INSTRUCTIONS FOR THE TASK: Starting at the line below holding "[button] (325, 24)" and stopping at the line holding "MyOperator vs Tata Tele (325, 2467)", print every line exactly, both ends included, and leave the rest out.
[PROVIDED RECORDS Boundary: Start]
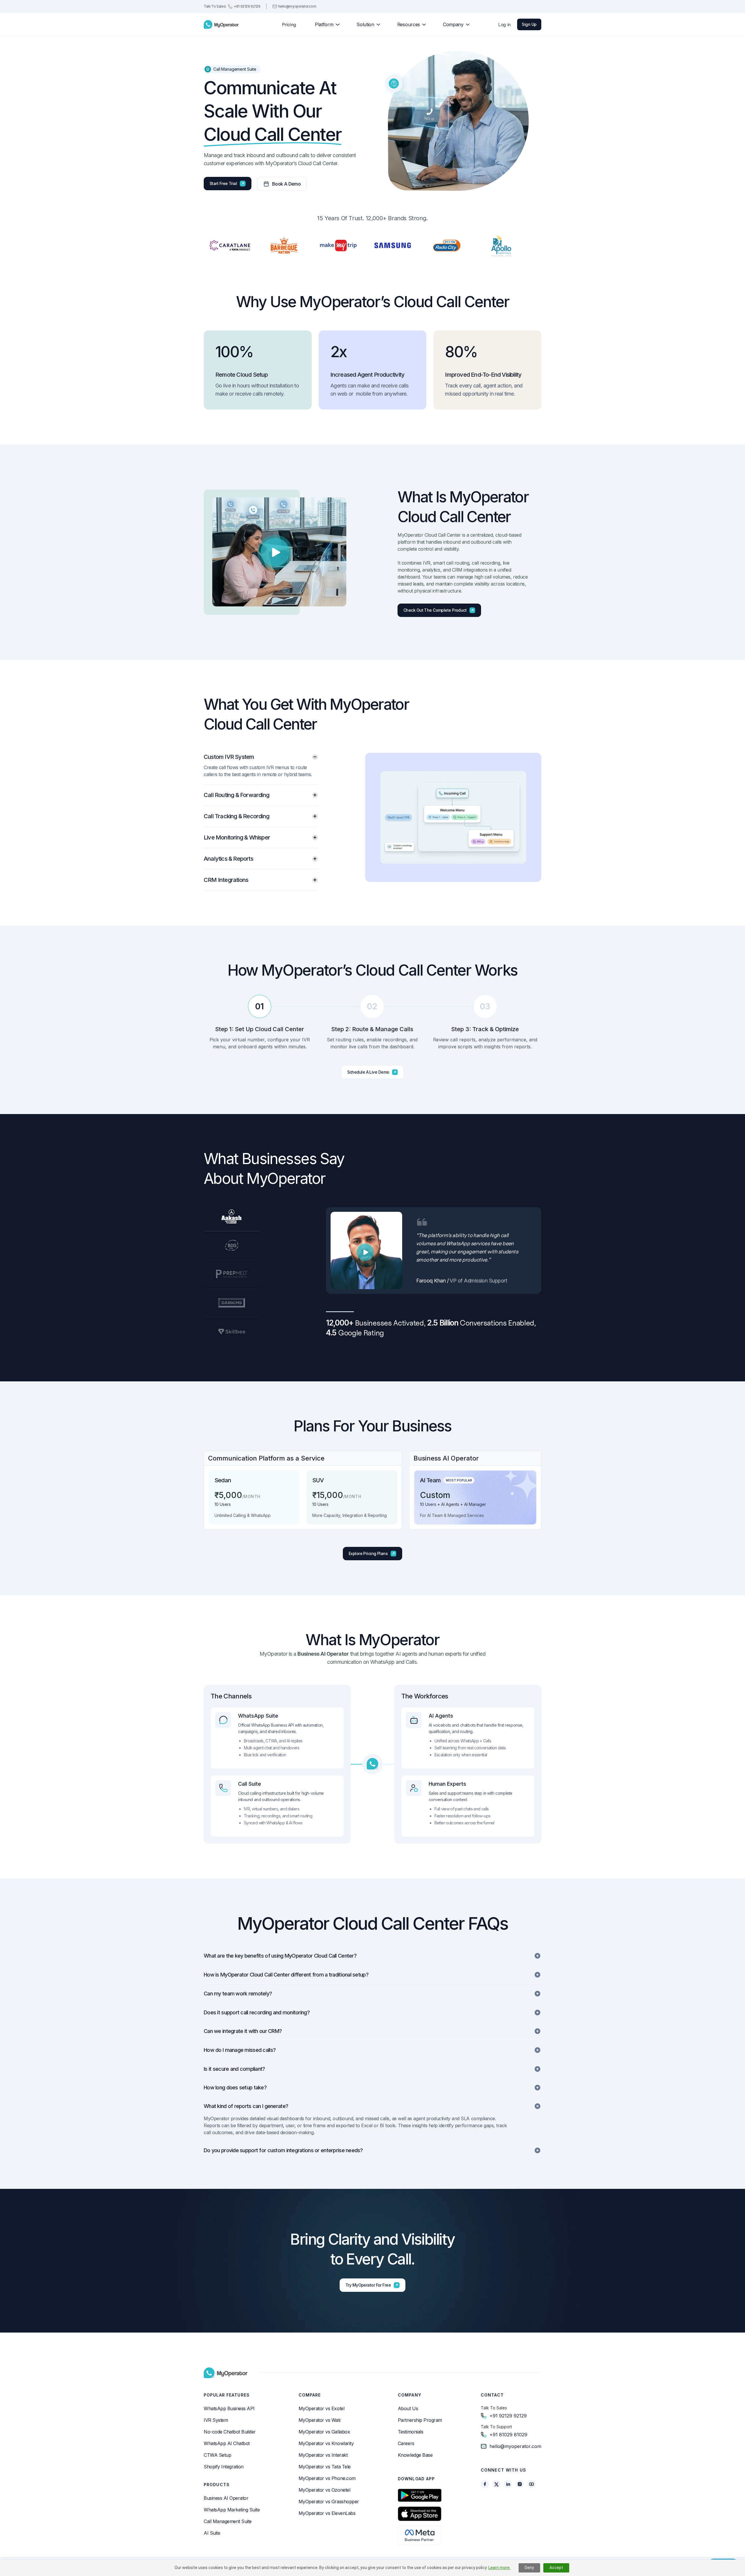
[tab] (261, 768)
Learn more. (499, 2567)
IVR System (216, 2420)
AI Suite (212, 2533)
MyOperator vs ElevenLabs (327, 2513)
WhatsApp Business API (229, 2408)
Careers (406, 2443)
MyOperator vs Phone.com (327, 2478)
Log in (504, 24)
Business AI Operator (226, 2498)
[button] (325, 24)
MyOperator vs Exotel (321, 2408)
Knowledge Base (415, 2455)
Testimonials (410, 2432)
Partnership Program (420, 2420)
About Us (408, 2408)
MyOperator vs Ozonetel (324, 2490)
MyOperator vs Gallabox (324, 2432)
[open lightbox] (275, 552)
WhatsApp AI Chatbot (227, 2443)
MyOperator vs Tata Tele (325, 2467)
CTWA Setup (217, 2455)
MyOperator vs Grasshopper (329, 2501)
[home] (221, 24)
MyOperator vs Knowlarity (326, 2443)
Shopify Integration (224, 2467)
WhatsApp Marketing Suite (232, 2510)
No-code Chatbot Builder (230, 2432)
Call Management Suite (228, 2521)
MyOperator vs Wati (319, 2420)
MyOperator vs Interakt (323, 2455)
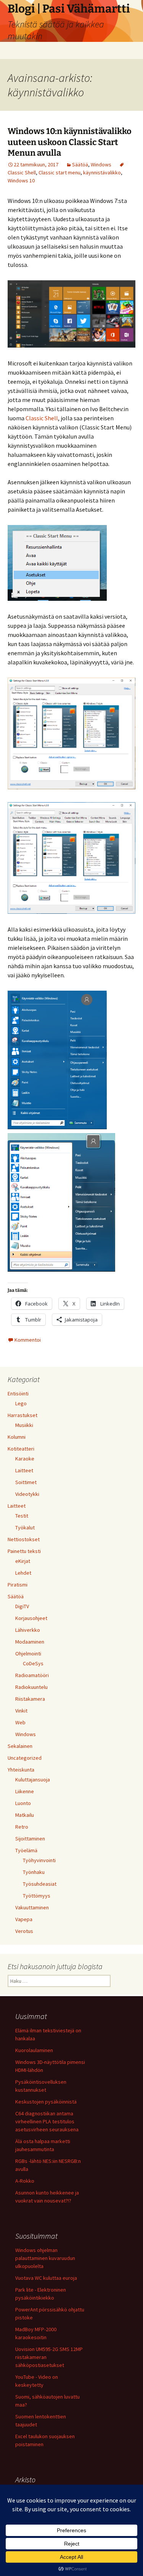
[PROVIDED RECORDS Boundary: End]
TASK SOLUTION:
[button] (325, 24)
MyOperator vs Exotel (321, 2408)
Knowledge Base (415, 2455)
Testimonials (410, 2432)
Partnership Program (420, 2420)
About Us (408, 2408)
MyOperator vs Ozonetel (324, 2490)
MyOperator vs Gallabox (324, 2432)
[open lightbox] (275, 552)
WhatsApp AI Chatbot (227, 2443)
MyOperator vs Tata Tele (325, 2467)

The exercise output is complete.